InclusivNet represents an important step forward in the integration of inclusive design and transport engineering for personalized travel recommendation. This toolbox aims to enable individuals with diverse needs to navigate the streets with ease by prioritizing accessibility, customization and safety, while capturing information prone to change over time. At its core, the technology is based on a temporal knowledge graph (tKG), a topological structure that takes into account several layers of information:
- Open data from various sources, such as live traffic updates, road infrastructure details, weather conditions, and more. This real-time information allows the system to stay up-to-date with the dynamic nature of urban environments.
- Personal user data including past trips recorded as GPS trajectories, favorite points of interest, and ratings as a “feedback” for proposed paths. By analyzing this data, the toolbox gains insights into each user’s preferences, historical travel patterns, and specific accessibility requirements;
- Quality measures to assess the perceived ability to enter specific locations based on four key criteria, such as attractiveness, comfort, safety, and accessibility. By considering walkability scores, it can suggest paths and areas that offer higher levels of accessibility and ensure a more seamless navigation.
This mathematical model plays a crucial role in InclusivNet’s decision-making process. In fact, it leverages the understanding of human mobility patterns, it allows to forecast future locations using graph-based link prediction techniques and generate recommendations that consider the temporal dynamics of the underlying data. This intrinsic property of the tKG allows our model to evolve and adapt to changing circumstances, ensuring that recommendations are sensitive to real-time conditions.

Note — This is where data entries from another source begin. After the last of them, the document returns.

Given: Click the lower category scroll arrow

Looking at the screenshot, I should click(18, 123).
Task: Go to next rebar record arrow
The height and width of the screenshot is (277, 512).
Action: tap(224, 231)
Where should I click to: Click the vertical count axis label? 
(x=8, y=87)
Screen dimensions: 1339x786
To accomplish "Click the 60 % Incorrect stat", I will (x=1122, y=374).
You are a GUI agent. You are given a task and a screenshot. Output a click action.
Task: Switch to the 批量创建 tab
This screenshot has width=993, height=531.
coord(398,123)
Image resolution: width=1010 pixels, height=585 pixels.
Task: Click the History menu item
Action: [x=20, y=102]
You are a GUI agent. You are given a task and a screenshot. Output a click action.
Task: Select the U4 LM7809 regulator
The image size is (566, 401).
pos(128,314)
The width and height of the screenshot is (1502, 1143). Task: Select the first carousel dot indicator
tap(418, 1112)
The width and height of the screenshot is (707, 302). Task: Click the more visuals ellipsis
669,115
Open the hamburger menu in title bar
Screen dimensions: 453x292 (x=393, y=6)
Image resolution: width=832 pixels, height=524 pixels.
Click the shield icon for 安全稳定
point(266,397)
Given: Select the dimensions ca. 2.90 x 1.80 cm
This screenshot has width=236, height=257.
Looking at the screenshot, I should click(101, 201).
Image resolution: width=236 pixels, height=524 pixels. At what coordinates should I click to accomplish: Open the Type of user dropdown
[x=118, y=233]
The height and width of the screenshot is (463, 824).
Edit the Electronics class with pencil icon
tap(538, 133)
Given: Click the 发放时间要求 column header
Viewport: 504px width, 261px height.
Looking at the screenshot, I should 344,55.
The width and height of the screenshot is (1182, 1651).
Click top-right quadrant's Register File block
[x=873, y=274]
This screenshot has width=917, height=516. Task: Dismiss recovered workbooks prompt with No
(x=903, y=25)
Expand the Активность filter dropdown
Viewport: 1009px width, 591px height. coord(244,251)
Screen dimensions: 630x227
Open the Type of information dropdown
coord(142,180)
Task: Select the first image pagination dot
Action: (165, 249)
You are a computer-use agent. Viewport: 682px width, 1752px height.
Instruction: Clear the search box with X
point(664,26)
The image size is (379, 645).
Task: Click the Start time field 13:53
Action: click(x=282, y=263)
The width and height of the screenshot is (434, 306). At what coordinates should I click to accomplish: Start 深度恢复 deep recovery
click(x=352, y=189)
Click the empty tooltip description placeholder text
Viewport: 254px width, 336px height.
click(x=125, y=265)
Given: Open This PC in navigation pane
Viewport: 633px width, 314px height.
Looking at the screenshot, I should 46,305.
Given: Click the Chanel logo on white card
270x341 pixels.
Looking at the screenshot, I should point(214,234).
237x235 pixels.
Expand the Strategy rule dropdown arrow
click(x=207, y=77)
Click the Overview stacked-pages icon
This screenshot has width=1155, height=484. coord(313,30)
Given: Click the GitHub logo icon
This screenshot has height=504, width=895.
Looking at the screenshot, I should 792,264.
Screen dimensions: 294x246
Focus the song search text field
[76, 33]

Our prototype also incorporates a variation of the popular Dijkstra’s algorithm, a commonly used method for calculating the shortest path between an origin and destination. By integrating walkability scores as independent variables (weights), the system optimizes path recommendations to favor a more convenient, inclusive and efficient travel experience, in accordance with United Nations’s Sustainable Development Goals (SDGs). Therefore, such combined data-driven “expertise” should allow us to propose a human-centric approach fulfilling each individual’s mobility needs and requirements, with a special care for privacy.
To conclude, thanks to state-of-the-art deep learning methods, more specifically graph neural networks (GNNs), and high-dimensional multimodal data, our toolbox strives to create an environment where people of all abilities can navigate their cities with confidence and ease, following inclusive design principles and fostering a more sustainable digital future.